Am Fam Physician. 2000;61(11):3237-3238
The article on pediatric emergency preparedness by Wheeler and colleagues1 in this issue of American Family Physician should encourage many family physicians to review their office plans for management of pediatric emergencies. Because it is not possible to prepare for every conceivable emergency, the question of appropriate preparation arises.
Proper preparation requires knowing what emergencies may occur. Unfortunately, the literature gives different definitions of office emergencies. Some common emergencies reported include asthma, meningitis, severe dehydration, trauma, reactions to allergy injections, epiglottitis, sepsis, endocrine emergencies, status epilepticus, sickle cell crisis and cardiopulmonary arrest.2–4 While the published data constitute a useful starting point, physicians should be prepared to treat the emergencies most likely to occur within the practice's unique patient mix. For example, a practice with many epileptic patients must be more prepared to treat seizures. Physicians should also prepare for any adverse reactions resulting from office procedures, such as administration of an allergy injection.

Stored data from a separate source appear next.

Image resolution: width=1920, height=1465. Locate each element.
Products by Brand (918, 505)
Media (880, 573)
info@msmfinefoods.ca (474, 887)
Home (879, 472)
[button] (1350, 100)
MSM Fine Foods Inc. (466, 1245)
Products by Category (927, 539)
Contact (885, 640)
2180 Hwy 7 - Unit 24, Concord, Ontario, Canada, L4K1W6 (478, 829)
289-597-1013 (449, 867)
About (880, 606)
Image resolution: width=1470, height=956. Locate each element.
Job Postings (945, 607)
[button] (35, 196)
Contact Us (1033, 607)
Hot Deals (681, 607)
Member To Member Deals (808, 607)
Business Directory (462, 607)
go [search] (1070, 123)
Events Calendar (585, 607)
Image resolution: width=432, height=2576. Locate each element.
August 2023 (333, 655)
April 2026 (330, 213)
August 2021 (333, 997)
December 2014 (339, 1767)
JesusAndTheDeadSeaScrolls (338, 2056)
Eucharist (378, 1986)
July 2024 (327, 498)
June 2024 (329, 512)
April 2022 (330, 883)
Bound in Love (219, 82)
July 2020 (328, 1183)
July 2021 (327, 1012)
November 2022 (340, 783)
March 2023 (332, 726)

The distance to hospital pediatric emergency care and the availability and type of transport are also important factors to consider when developing an emergency plan for the office. An office that is part of a hospital medical complex may need less equipment than one in a rural location that is 25 miles from the nearest hospital. Another factor to be considered is availability of emergency medical technicians who are prepared to manage pediatric emergencies. If they are not available, the patient's condition may require stabilization before transport.
It is imperative that practitioners keep their skill training up to date. Keeping skills current requires repeated training, which is costly and time consuming. If training is not kept current, skills may be forgotten or out of date when an emergency occurs. Periodic basic life support training seems appropriate for medical personnel in all offices, and advanced life support training should be considered. If services are not readily available, physicians who must treat pediatric emergencies should consider training in intubation and interosseous access.
Preventing cardiopulmonary arrest is more cost effective than treating it. Also, most children who survive a cardiopulmonary arrest have severe neurologic deficits. For children with life-threatening emergencies, access to prehospital parenteral antibiotics, epinephrine, steroids, oxygen and a nebulizer machine are more effective emergency tools than intubation equipment and a defibrillator.
With proper planning, a family physician's office and staff can be prepared to treat most common pediatric emergencies and, even more importantly, save many children's lives.